Record set:

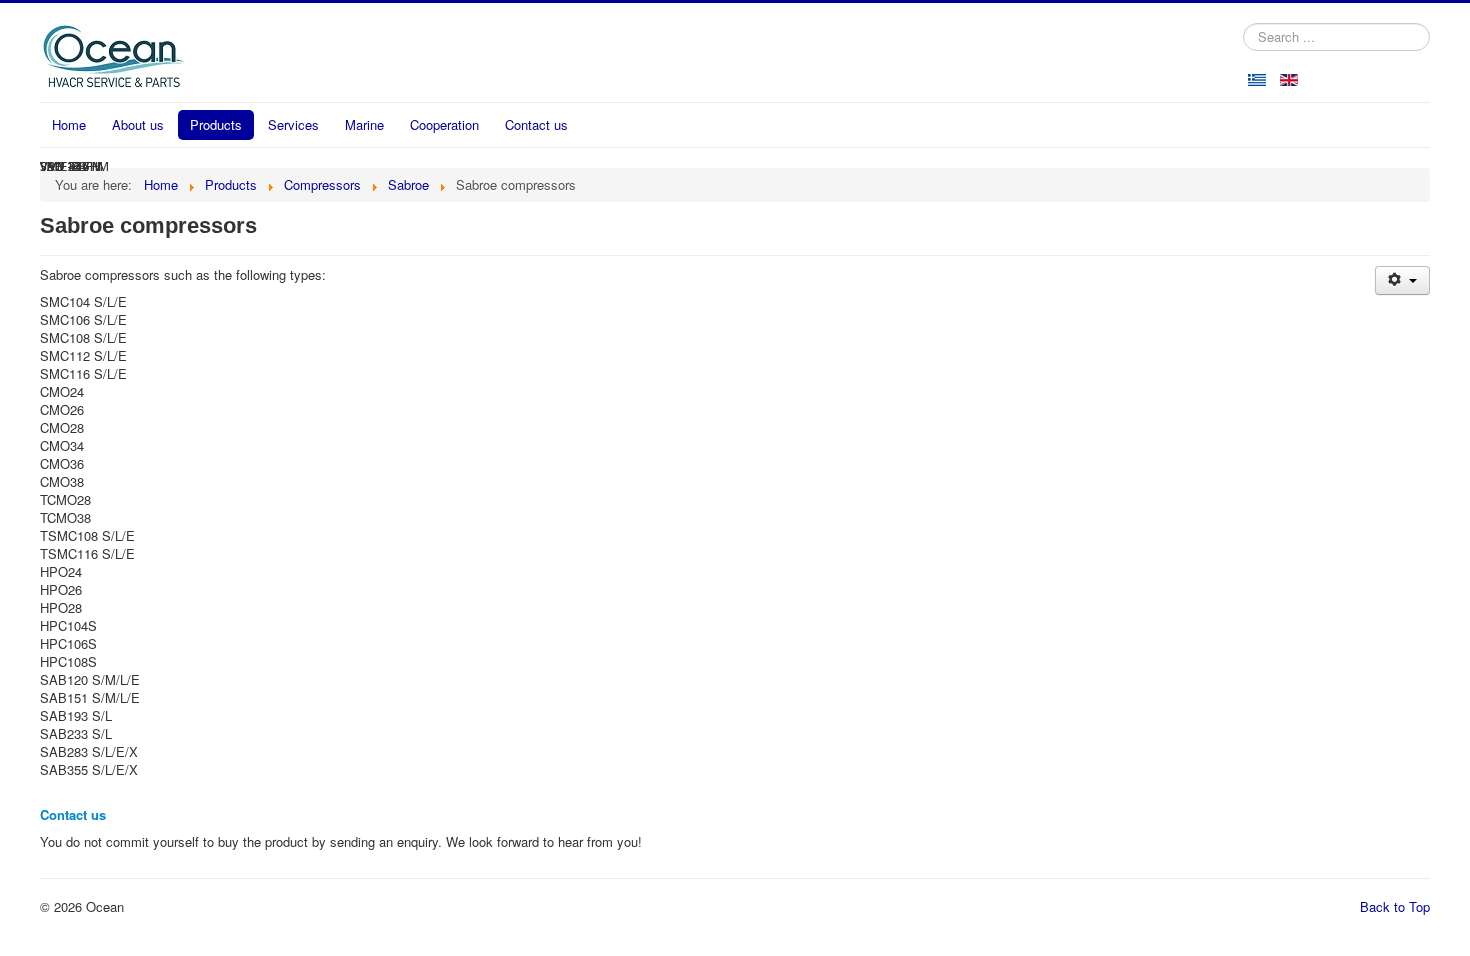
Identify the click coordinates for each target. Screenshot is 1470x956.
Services (293, 124)
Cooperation (444, 124)
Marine (364, 124)
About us (138, 124)
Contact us (536, 124)
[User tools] (1402, 280)
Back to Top (1395, 906)
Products (216, 124)
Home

To do: Output the records exactly, pictures excluded.

Answer space:
Identify the click coordinates for each target. Screenshot is 1470x956.
Services (293, 124)
Cooperation (444, 124)
Marine (364, 124)
About us (138, 124)
Contact us (536, 124)
[User tools] (1402, 280)
Back to Top (1395, 906)
Products (216, 124)
Home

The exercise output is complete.